| 抜粋文 |
━━━━━━━━━━

アレルギー配慮が必要な消費者が増加する中、食品メーカーや外食チェーン、小売業者にとって「アレルゲン除去」への対応は、社会的責任であり企業競争力にも直結するテーマとなっています。そうした背景から、専門的な技術と衛生管理が求められるアレルギー対応食品を、OEMで安全かつ効率的に開発するニーズが高まっています。

アレルギー対応OEMとは?

アレルギー対応OEMとは、小麦・乳・卵などのアレルゲンを排除した商品を、自社ブランドで製造するために、外部のOEMメーカーに製造を委託する方式です。とくに学校給食、医療・介護食、通販市場では、「特定原材料7品目不使用」「専用ライン製造済み」といった明確な基準をクリアした商品のニーズが年々高まっています。

━━━━━━━━━━

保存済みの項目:
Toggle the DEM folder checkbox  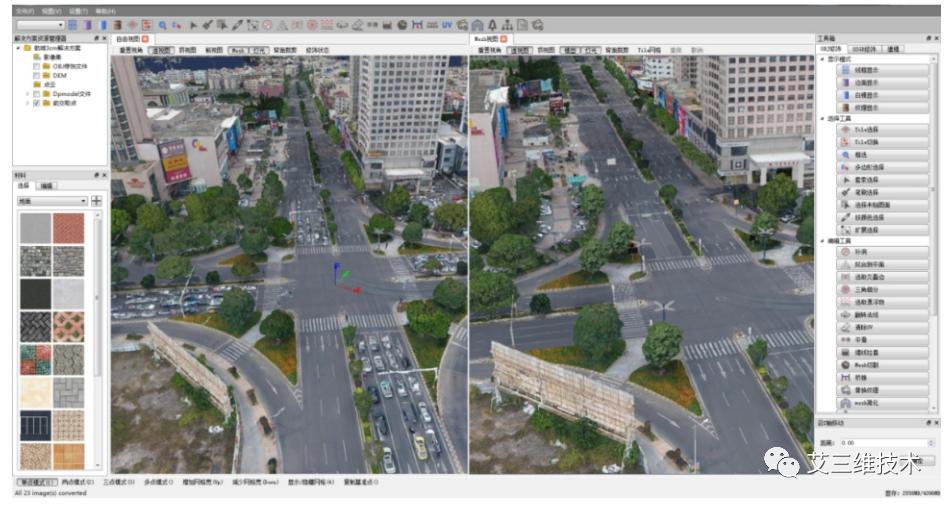[38, 75]
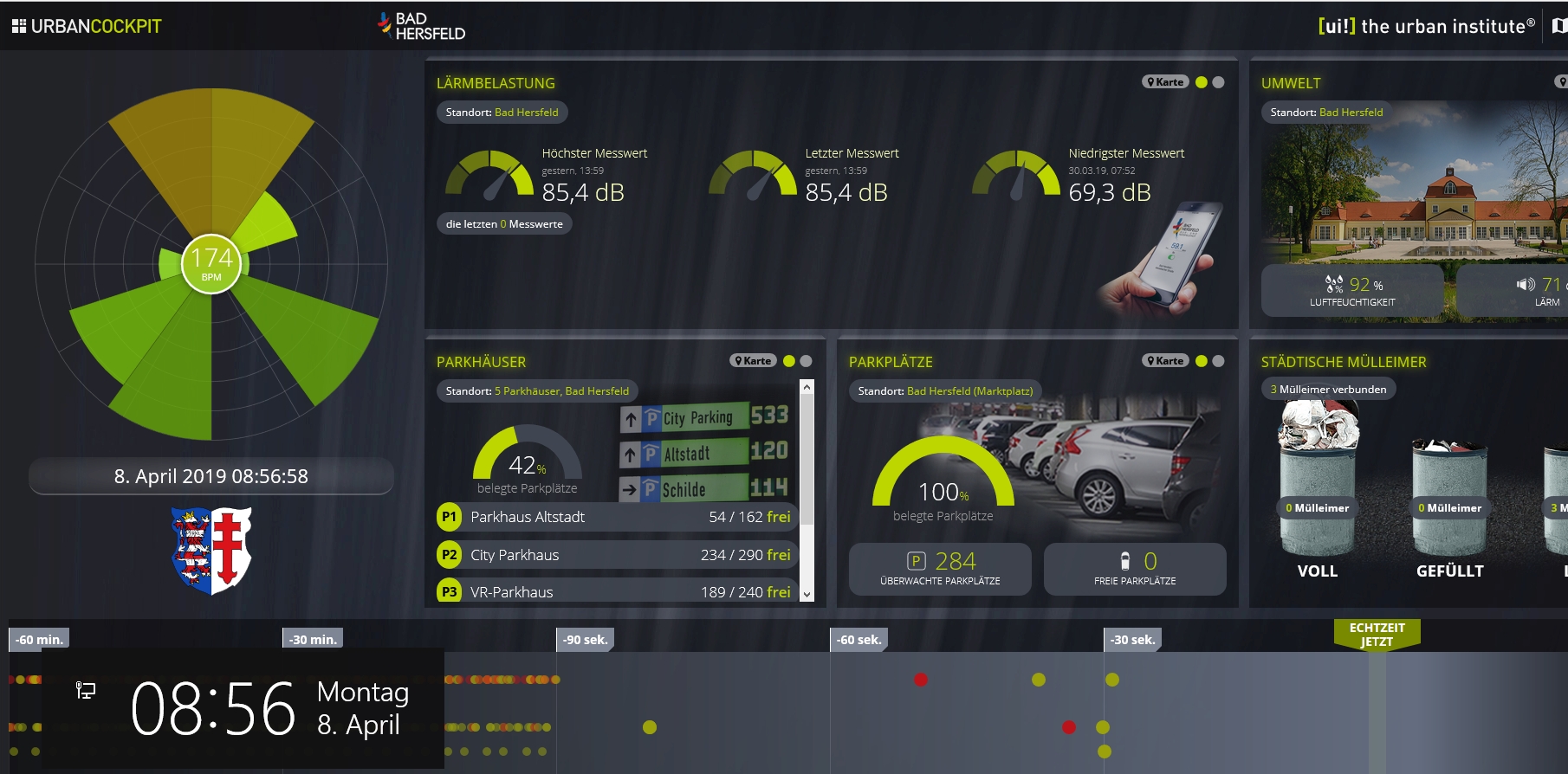Jump to the ECHTZEIT JETZT timeline marker

coord(1377,635)

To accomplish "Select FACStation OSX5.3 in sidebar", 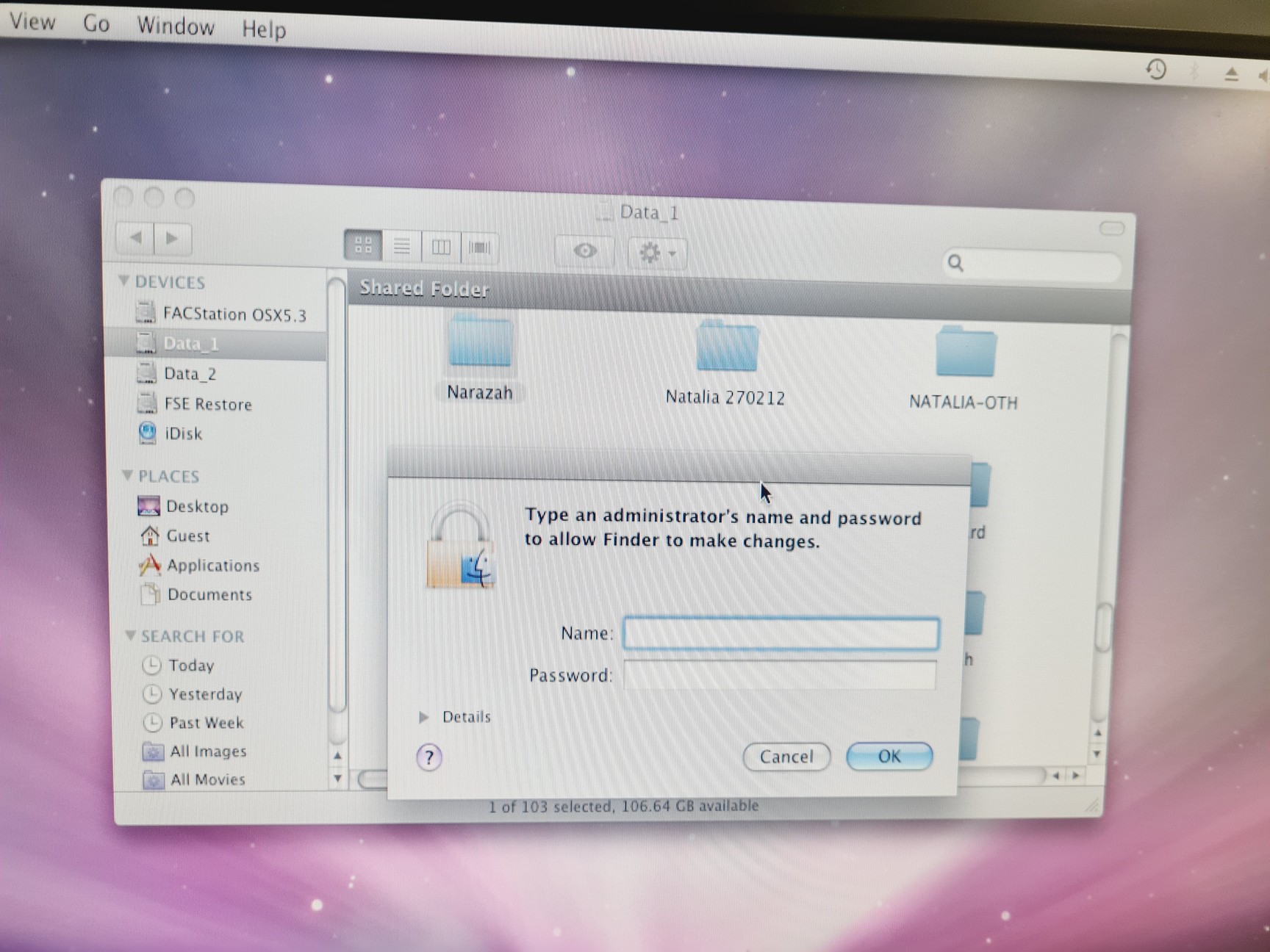I will [234, 314].
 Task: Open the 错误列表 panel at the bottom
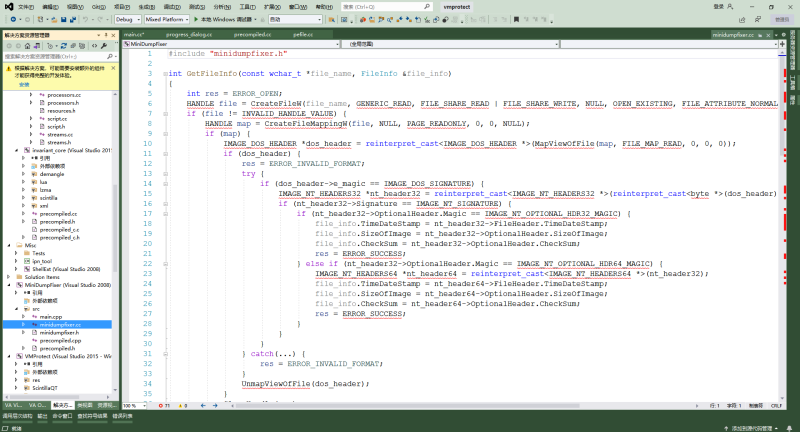tap(122, 415)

━━━━━━━━━━

| 取り組む課題 |
1. 抜粋文について、次の問いに答えてください。
(a) アレルギー配慮が必要な消費者はどうなっていると書かれていますか。
(b) 排除するアレルゲンの例として挙げられている原材料は何ですか。
(c) 明確な基準をクリアした商品のニーズがとくに高まっている分野はどこですか。
2. 抜粋文のうち、「アレルギー対応OEMとは?」で始まり「ニーズが年々高まっています。」まで続く部分を、一字も変えずに再掲してください。
3. アレルギー対応OEMを説明する文章の続きを、最後の文の後から書いてください。
ここにある項目は参照しなくてかまいません。

| 課題別の解答 |
1.
(a) 増加している。
(b) 小麦・乳・卵。
(c) 学校給食、医療・介護食、通販市場。

2.
アレルギー対応OEMとは?

アレルギー対応OEMとは、小麦・乳・卵などのアレルゲンを排除した商品を、自社ブランドで製造するために、外部のOEMメーカーに製造を委託する方式です。とくに学校給食、医療・介護食、通販市場では、「特定原材料7品目不使用」「専用ライン製造済み」といった明確な基準をクリアした商品のニーズが年々高まっています。

3.
たとえば、「小麦アレルギー対応のグルテンフリーパン」「卵・乳を使用しないケーキ」「7大アレルゲン不使用のレトルト食品」などは、製造設備と管理体制の両面で高度な対応が求められるため、アレルギー対応に特化したOEMメーカーとの連携が重要になります。

アレルギー対応OEMのメリット・デメリット

アレルギー対応商品をOEMで展開することには多くのメリットがありますが、同時に事前に把握すべき注意点も存在します。

ここでは、OEM導入を検討する企業向けに、全体の特徴と実務上のポイントを明確に整理します。

メリット

アレルギー対応OEMの大きな利点は、食品の安全性を担保しつつ、効率よく商品開発が進められる点です。

  • アレルゲン管理体制が整った製造ラインを利用できる
  • 自社で工場や専門スタッフを用意せずに、高度な商品開発が可能
  • 成分検査・表示監修などの専門サポートを受けられる
  • ブランドイメージとして“安心・安全”を訴求できる
  • 医療・介護・教育現場向けなど、新たな販路開拓に繋がる

デメリット

一方で、一般的なOEMと比べると制約が多く、慎重な検討が必要です。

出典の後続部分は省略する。